Exercise goal - Search through the entries for the word "accomplish" and copy every line that has it.

____________________

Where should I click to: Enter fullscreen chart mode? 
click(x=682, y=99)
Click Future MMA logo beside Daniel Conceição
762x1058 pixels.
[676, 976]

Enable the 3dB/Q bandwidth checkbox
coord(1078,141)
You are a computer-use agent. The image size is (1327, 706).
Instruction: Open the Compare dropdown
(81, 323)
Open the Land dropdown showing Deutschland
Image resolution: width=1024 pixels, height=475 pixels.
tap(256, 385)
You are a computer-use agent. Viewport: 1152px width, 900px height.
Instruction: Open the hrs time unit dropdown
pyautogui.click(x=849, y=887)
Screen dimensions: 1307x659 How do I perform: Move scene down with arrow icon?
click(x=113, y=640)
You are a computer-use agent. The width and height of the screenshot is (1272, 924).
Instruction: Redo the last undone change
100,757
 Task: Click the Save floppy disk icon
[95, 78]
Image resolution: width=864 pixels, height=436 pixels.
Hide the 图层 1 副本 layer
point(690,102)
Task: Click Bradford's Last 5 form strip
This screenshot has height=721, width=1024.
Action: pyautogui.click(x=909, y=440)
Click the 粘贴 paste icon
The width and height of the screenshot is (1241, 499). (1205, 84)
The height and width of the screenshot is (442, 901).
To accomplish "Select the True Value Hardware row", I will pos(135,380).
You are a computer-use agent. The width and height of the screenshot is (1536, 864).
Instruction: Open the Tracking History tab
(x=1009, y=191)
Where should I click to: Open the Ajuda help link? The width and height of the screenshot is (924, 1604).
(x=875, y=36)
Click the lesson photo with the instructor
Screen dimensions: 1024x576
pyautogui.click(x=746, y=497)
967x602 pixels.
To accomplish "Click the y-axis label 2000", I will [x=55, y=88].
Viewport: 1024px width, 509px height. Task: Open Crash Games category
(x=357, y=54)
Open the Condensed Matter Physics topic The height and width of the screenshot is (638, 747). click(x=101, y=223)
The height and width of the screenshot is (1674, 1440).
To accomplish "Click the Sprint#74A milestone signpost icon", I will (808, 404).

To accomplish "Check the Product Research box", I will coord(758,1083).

____________________

Written reply -
To accomplish "Select the True Value Hardware row", I will pos(135,380).
To accomplish "Click the y-axis label 2000", I will [x=55, y=88].
To accomplish "Click the Sprint#74A milestone signpost icon", I will (808, 404).
To accomplish "Check the Product Research box", I will coord(758,1083).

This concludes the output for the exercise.